Lox n' Bagels, Or Why I Sometimes Eat Animal

Oh, I know: lox is not vegetarian. But one thing you should know about vegetarians is that many of us can keep going because we've got the occasional exception. I personally eat fish about once a month, and I started this because I just didn't feel healthy otherwise. I try to eat fish that isn't overfished or dangerous, and I also try to eat from a large fish so that I am not responsible for the entire consumption (and in my mind, death) of the animal. But I don't eat just any fish. Since I became a vegetarian, my tastes have changed radically and the only fish I enjoy are very, very fresh—think sushi—or nova lox.

Nova lox is not just another food to me; it's a symbol of my cultural heritage as a Jew and a link to a childhood of festive Sunday brunches. That's why I also eat the gefilte fish Mopsy makes by hand (my great-grandmother's recipe, I think) for our Passover seder. Giving up lox and bagels would feel to me like giving up a part of myself, and I just wasn't able to do it. But I never buy lox myself. Since I am around Jews fairly frequently, it just shows up. And I don't have to eat lox every single time lox n' bagels is served; I do have a vegetarian alternative that deeply satisfies me, which I will share with you.

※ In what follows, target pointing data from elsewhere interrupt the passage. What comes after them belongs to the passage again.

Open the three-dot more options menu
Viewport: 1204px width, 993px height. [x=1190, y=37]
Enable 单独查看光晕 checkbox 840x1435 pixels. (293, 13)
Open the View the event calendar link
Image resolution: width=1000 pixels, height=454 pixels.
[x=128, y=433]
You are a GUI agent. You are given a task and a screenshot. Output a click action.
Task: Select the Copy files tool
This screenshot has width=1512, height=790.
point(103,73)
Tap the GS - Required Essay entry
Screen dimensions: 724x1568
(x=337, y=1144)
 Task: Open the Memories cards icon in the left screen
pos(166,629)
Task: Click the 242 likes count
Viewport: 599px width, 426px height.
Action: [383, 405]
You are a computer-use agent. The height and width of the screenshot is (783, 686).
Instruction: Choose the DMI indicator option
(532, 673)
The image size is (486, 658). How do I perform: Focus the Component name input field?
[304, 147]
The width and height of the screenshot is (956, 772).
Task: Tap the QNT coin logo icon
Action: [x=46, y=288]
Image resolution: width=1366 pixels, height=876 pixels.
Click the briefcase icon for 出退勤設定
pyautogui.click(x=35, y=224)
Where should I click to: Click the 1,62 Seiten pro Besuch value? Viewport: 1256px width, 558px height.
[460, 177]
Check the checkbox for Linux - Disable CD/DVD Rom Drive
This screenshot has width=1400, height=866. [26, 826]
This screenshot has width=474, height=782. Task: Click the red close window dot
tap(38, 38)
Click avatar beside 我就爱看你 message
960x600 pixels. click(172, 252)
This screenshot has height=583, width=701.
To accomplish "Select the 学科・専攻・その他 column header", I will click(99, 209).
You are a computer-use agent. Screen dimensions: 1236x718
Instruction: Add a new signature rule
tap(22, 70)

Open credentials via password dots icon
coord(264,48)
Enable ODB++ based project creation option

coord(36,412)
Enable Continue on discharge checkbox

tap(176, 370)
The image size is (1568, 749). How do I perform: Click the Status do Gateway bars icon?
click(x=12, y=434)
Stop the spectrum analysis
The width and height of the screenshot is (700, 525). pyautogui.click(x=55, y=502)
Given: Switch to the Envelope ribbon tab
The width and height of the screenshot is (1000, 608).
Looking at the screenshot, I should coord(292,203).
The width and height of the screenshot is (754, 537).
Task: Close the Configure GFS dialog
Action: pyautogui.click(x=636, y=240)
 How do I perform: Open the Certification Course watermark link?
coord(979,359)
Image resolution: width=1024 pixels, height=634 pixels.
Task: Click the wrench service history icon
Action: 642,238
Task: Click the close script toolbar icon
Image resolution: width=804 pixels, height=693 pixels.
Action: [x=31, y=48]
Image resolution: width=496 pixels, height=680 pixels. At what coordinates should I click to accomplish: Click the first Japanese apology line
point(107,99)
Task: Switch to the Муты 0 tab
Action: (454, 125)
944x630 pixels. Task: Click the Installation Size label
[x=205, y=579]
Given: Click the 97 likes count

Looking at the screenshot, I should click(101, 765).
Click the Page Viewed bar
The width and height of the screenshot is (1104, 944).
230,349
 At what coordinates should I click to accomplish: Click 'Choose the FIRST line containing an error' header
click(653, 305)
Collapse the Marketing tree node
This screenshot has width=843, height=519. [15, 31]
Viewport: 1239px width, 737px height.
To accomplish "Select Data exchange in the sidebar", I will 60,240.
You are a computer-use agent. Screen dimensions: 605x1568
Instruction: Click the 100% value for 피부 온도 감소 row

These are not the only "allowable" ways to eat lox n' bagels; when I lived in Berkeley, California, I went to an event that served bagels with red pepper tofu spread, cucumbers, and alfalfa sprouts. To me, a Midwestern Jew, this seemed a flagrant violation of all that is good about lox n' bagels, but many Californians seemed delighted, so more power to you if you like your bagels with a topping of Hippy.

Original Lox N' Bagels

bagel, sliced in half
cream cheese (chive cream cheese OK)
optional slice of cheese (Muenster is most traditional)
slice of tomato
slivers of red onion
some nova lox

fancy optional extras: capers, grind of fresh black pepper

Jews eat these open faced and not like a sandwich.

Vegetarian Lox N' Bagels

same as original without lox and make the tomato slice thicker

Jews in my experience prefer to have each topping spread out nicely on a platter so that it feels more like a banquet. They like to have chub (NOT de-boned) on the side, also sometimes potato salad or slices of fruit and vegetables. And keep the coffee and tea coming. For an extra touch of authenticity, start a conversation about Maimonides or your gallbladder.